The Christian really has a double task. He has to practice both God’s holiness and God’s love. The Christian is to exhibit that God exists as the infinite-personal God; and then he is to exhibit simultaneously God’s character of holiness and love. Not his holiness without his love: this is only harshness. Not his love without his holiness: that is only compromise. Anything that an individual Christian or Christian group does that fails to show the simultaneous balance of the godliness of God and the love of God presents to watching world not a demonstration of the God who exists but a caricature of God who Exists.

Schaeffer knew that, in general, the necessary controversies and differences among Christians would not be understood by the watching world. You cannot expect the world to understand doctrinal differences, especially in our day when the existence of truth and absolutes are considered unthinkable even as concepts.

You cannot expect the world to understand doctrinal differences, especially in our day when the existence of truth and absolutes are considered unthinkable even as concepts.
   We cannot expect the world to understand that on the basis of the holiness of God we are having a different kind of difference, because with are dealing with God’s absolutes.

This is why observable love becomes so crucial.

Before a watching world, an observable love in the midst of difference will show a difference between Christians’ differences and other people’s differences. The world may not understand what the Christians are disagreeing about, but they will very quickly understand the difference of our difference form the world’s differences if they see us having our differences in an open and observable love on a practical level.

Therefore, Schaeffer called controversy among Christians “our golden opportunity” before a watching world. In other words, the aim of love, in view of God’s truth and holiness, is not to avoid controversy, but to carry it thorough with observable practical love between the disagreeing groups.

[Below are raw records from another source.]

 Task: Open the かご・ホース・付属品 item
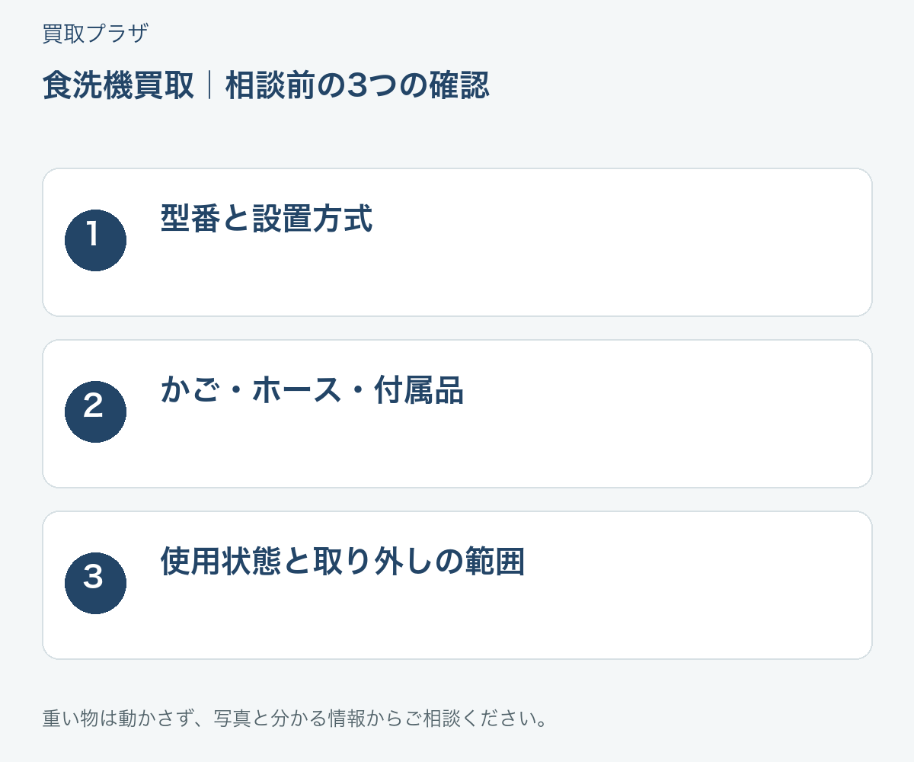point(312,391)
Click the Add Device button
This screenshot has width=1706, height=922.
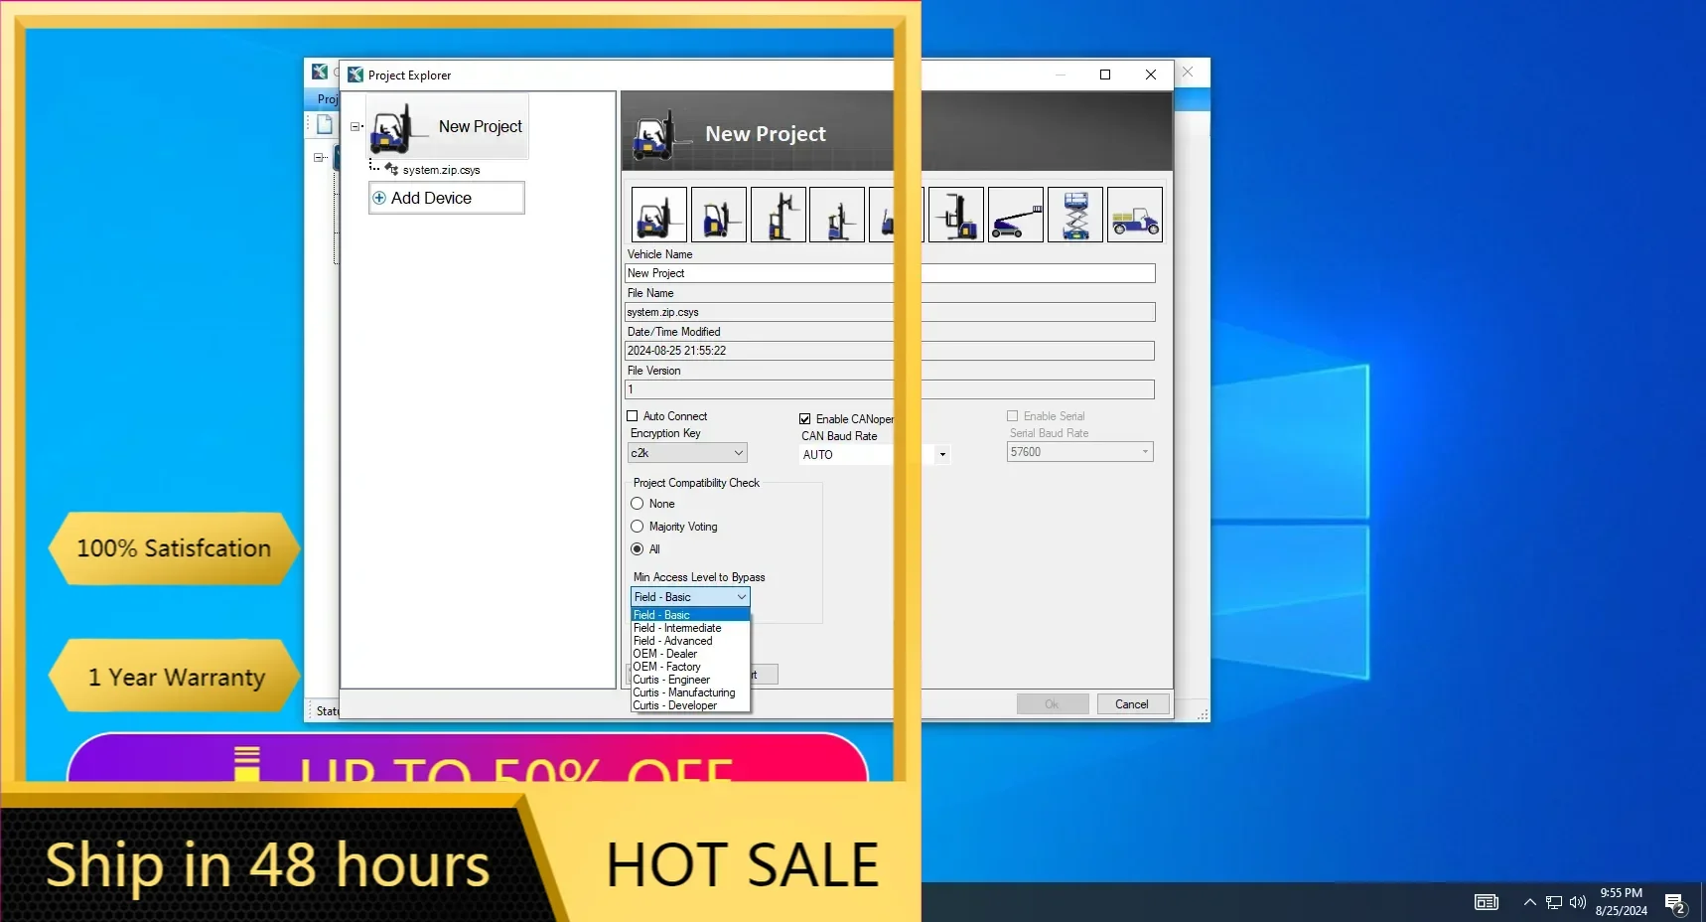(x=446, y=198)
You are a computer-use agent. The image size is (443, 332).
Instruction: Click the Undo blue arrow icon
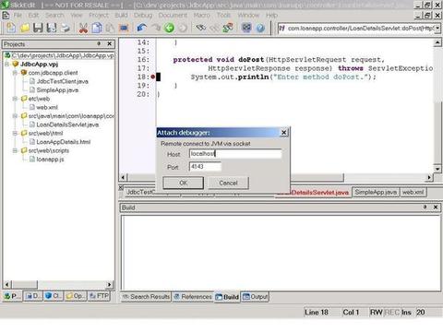click(x=142, y=28)
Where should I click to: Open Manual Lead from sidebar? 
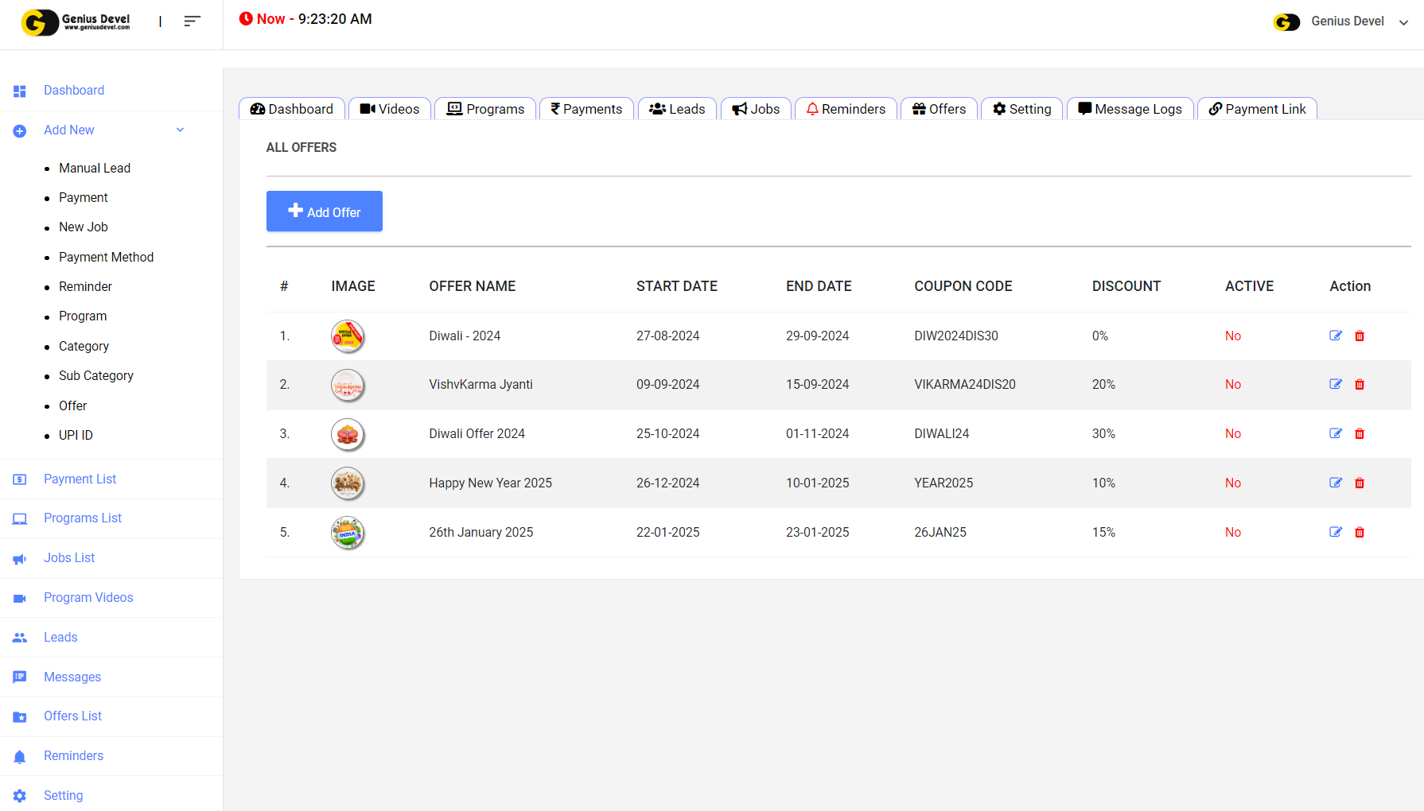[x=95, y=168]
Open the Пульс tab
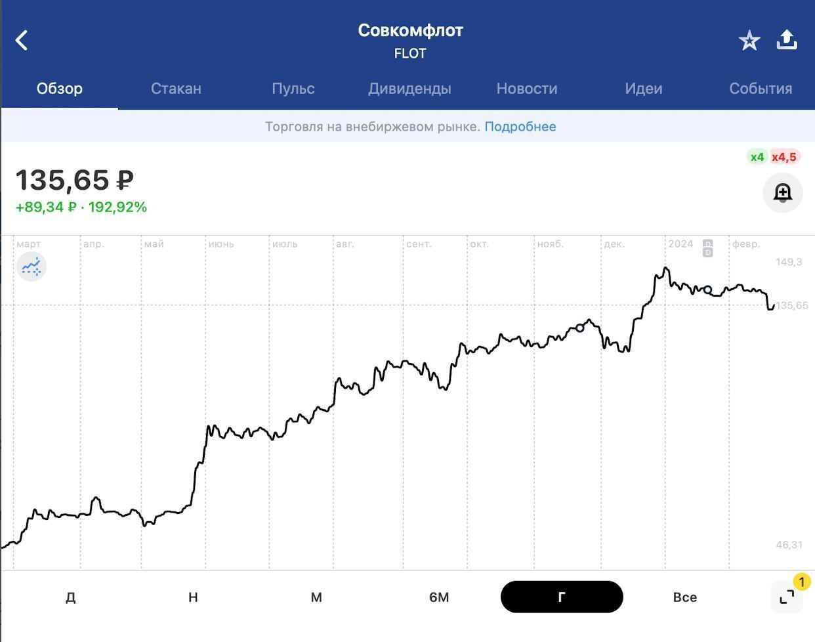 pos(293,89)
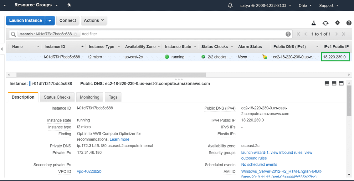Click the Connect button
The width and height of the screenshot is (354, 181).
tap(68, 21)
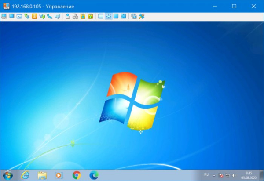The image size is (264, 181).
Task: Start a phone call via the handset icon
Action: click(x=49, y=16)
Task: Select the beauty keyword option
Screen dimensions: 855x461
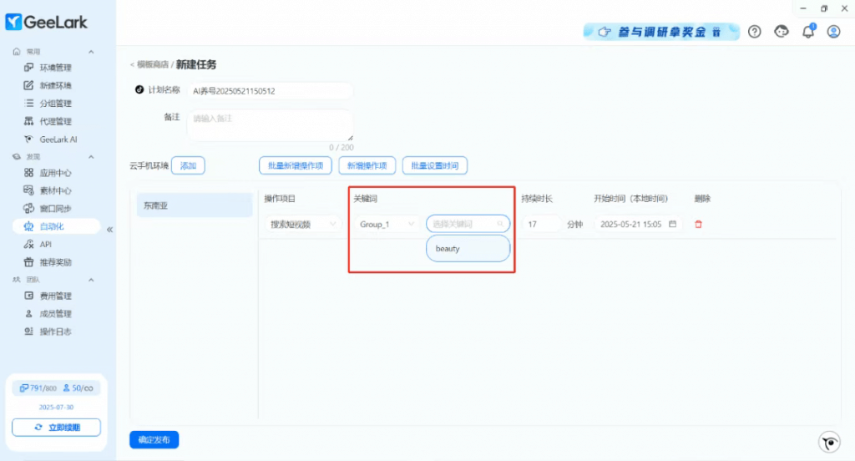Action: (467, 249)
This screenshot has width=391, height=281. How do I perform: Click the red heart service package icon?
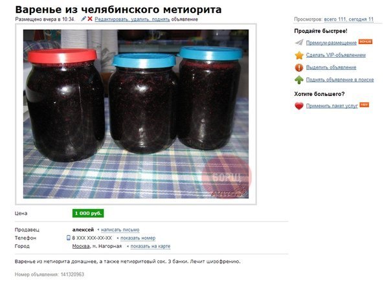(x=299, y=106)
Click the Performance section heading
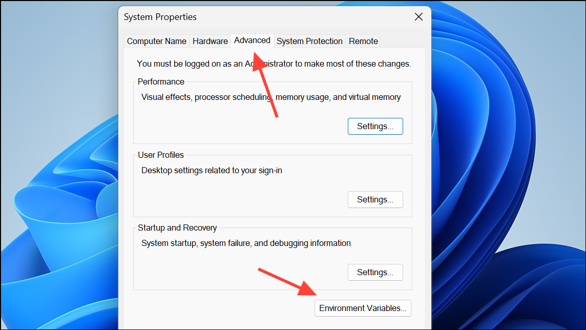Screen dimensions: 586x330 [x=161, y=81]
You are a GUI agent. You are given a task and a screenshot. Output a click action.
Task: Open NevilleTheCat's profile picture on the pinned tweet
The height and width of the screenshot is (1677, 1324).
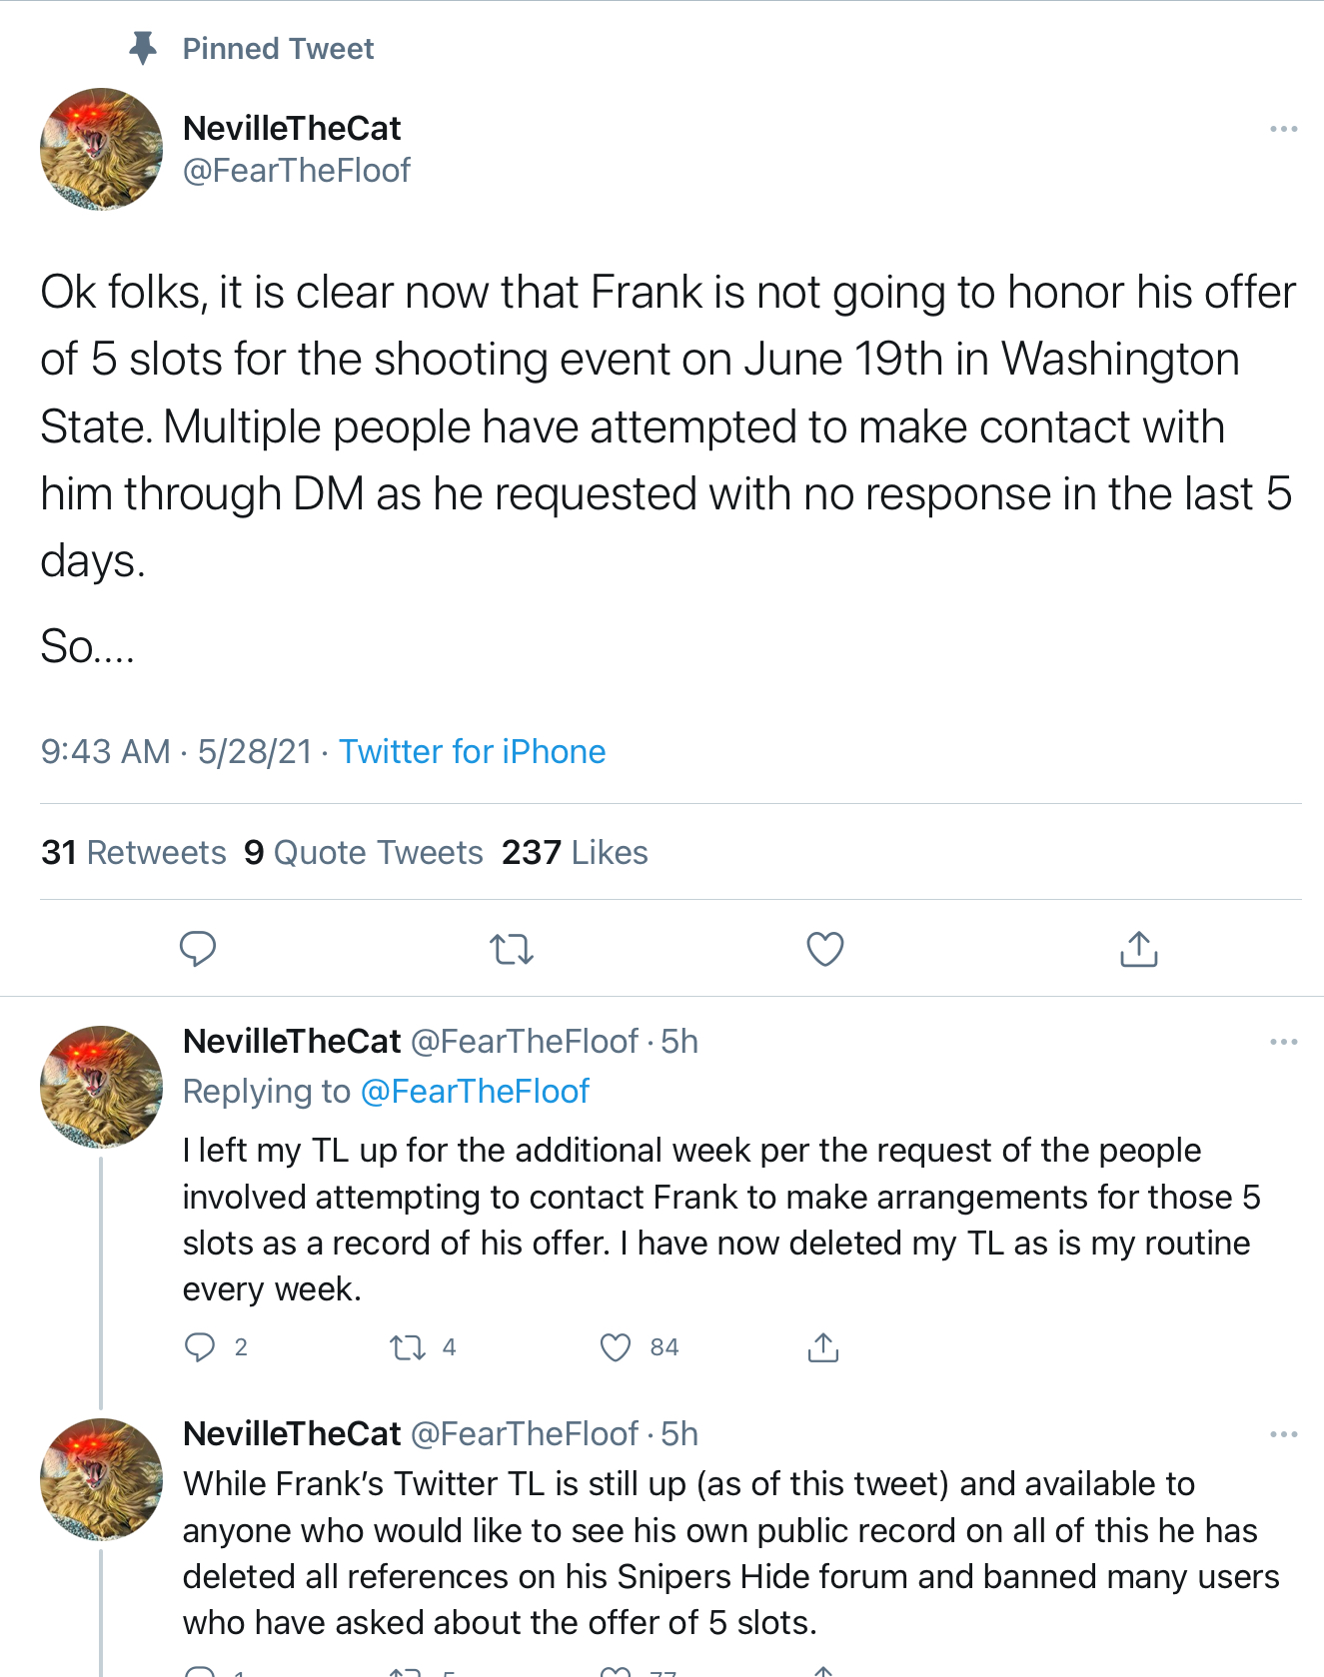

This is our golden opportunity.

As a matter of fact, we have a greater possibility of showing what Jesus is speaking about here, in the midst of our differences, than we do if we are not differing. Obviously we ought not to go out looking for differences among Christians; there are enough without looking for more. But even so, it is in the midst of a difference that we have our golden opportunity. When everything is going well and we are all standing around in a nice little circle, there is not much to be seen by the world. But when we come to the place where there is a real difference, and we exhibit uncompromised principles but at the same time observable love, then there is something that the world can see, something they can use to judge that these real are Christians and that Jesus has indeed been sent by the Father.